Except it’s not quite that neat and tidy. There are still many questions about how Edwards and Louhelainen got to their answer of Kosminski as Jack the Ripper. If scientific evidence is really their source, it must stand the scrutiny of the scientific method. The Independent spoke with the inventor of the DNA fingerprinting technique Professor Sir Alec Jeffreys, who cast some doubt on the identity of the famous London murderer.
“An interesting but remarkable claim that needs to be subjected to peer review, with detailed analysis of the provenance of the shawl and the nature of the claimed DNA match with the perpetrator’s descendants and its power of discrimination,” Sir Alec said. He concluded, “No actual evidence has yet been provided.”
Doubt surrounds the source of the DNA evidence, a shawl that was allegedly found by the body of one of Jack the Ripper’s victims, Catherine Eddowes. Russell Edwards bought the shawl at an auction in 2007 despite there being doubt over the shawl’s origins. Eddowes occasionally resorted to prostitution to pay her rent, and wasn’t likely to own something quite so nice. There isn’t even proof that it was hers at all, save for a letter Edwards obtained from the previous owner stating that a police officer at the crime scene took it home for his wife. The oddly morbid gift was then supposedly stored away, getting passed down in the family, without ever having been washed for 126 years.
Edwards and Louhelainen also claim they tracked down descendants of both Eddowes and Kosminski to match the DNA of her blood and his semen found on the shawl. Since Jari Louhelainen has not published his findings in any scientific journals, no one can attempt to duplicate his process or verify his findings, raising doubt in the scientific community. They may really have discovered Jack the Ripper DNA, but there is nothing to confirm this.

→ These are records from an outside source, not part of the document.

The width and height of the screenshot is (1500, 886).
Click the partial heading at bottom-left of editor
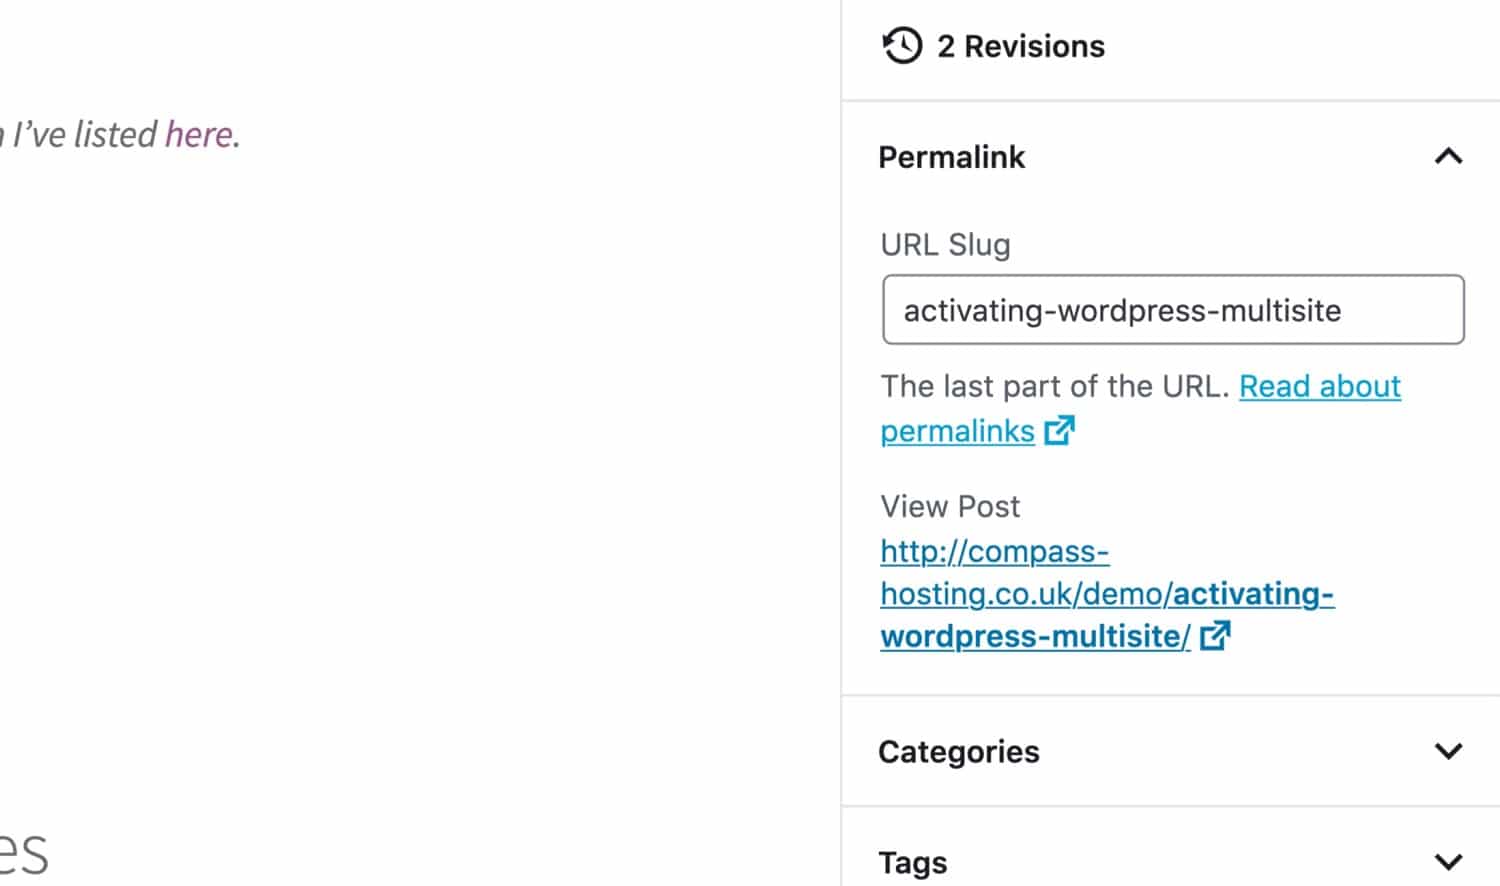coord(23,855)
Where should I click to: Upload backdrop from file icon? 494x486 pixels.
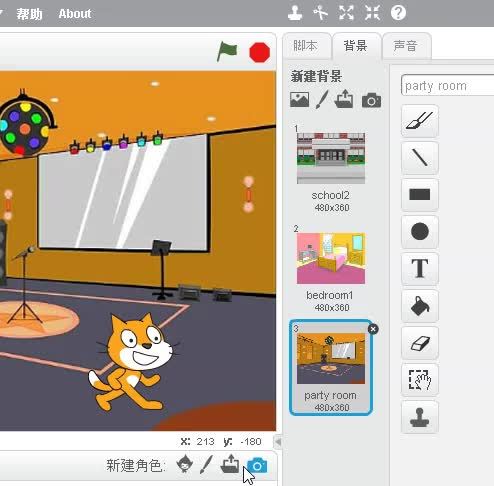point(344,99)
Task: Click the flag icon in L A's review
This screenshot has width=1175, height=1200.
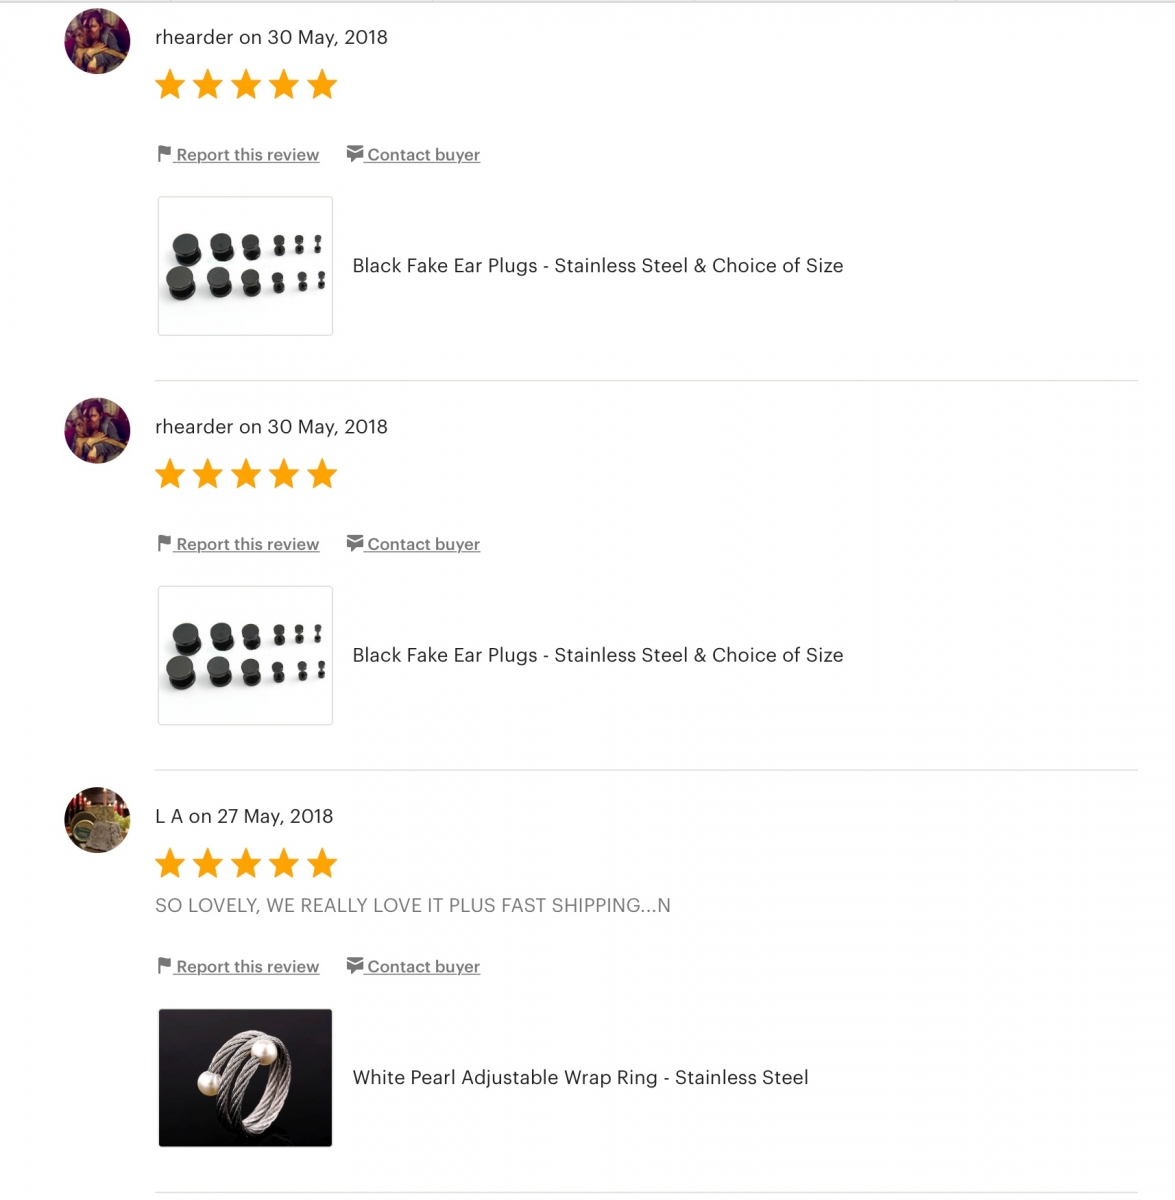Action: [x=164, y=965]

Despite all this doubt, they could very well be right. Aaron Kosminski has always been one of three top suspects in the Whitechapel murders of 1888. Metro has republished hand-written notes by Scotland Yard Chief Inspector Donald Swanson that concludes “Kosminski was the suspect.” Unfortunately, they just didn’t have the evidence at the time to formally pin him as Jack the Ripper. Kosminski had a history of mental illness, and by 1891 was committed to an insane asylum, where he stayed until his death at age 53 in 1919.
This is far from the first time the identity of Jack the Ripper has been “revealed.” Some of the more extreme theories include it was a woman and that he never existed at all. With over 100 theories to the mystery, there’s doubt this Jack the Ripper DNA revelation will put an end to the myth.